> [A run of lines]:
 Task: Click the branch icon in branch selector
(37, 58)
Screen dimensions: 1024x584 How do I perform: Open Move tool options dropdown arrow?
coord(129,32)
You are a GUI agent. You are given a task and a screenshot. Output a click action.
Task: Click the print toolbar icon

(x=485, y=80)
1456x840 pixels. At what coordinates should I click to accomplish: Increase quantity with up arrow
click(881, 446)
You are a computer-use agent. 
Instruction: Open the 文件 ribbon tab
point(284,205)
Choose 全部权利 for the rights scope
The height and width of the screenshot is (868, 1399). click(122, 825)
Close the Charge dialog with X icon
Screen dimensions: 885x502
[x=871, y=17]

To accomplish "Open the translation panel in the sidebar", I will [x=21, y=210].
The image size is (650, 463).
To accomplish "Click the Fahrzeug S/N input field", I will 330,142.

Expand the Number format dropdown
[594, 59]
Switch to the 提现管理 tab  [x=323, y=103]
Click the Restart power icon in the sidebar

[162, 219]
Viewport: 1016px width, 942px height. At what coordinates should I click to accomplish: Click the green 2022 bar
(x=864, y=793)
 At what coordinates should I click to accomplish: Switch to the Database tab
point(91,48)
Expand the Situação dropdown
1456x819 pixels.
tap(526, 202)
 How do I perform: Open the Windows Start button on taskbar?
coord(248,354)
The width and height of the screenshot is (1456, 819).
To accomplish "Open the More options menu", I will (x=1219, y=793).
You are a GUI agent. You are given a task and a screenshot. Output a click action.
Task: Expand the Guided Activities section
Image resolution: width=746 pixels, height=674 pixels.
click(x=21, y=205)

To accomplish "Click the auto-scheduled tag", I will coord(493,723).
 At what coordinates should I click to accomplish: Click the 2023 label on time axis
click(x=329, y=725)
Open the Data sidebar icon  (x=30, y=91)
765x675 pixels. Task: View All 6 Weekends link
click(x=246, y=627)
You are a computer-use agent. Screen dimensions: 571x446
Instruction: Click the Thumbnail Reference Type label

> [PROBLEM TO SOLVE]: Please reproduce the lines above exactly, from the first one through the line containing "[x=871, y=17]", both included.

> [REPLY]:
 Task: Click the branch icon in branch selector
(37, 58)
Screen dimensions: 1024x584 How do I perform: Open Move tool options dropdown arrow?
coord(129,32)
You are a GUI agent. You are given a task and a screenshot. Output a click action.
Task: Click the print toolbar icon

(x=485, y=80)
1456x840 pixels. At what coordinates should I click to accomplish: Increase quantity with up arrow
click(881, 446)
You are a computer-use agent. 
Instruction: Open the 文件 ribbon tab
point(284,205)
Choose 全部权利 for the rights scope
The height and width of the screenshot is (868, 1399). click(122, 825)
Close the Charge dialog with X icon
Screen dimensions: 885x502
[x=871, y=17]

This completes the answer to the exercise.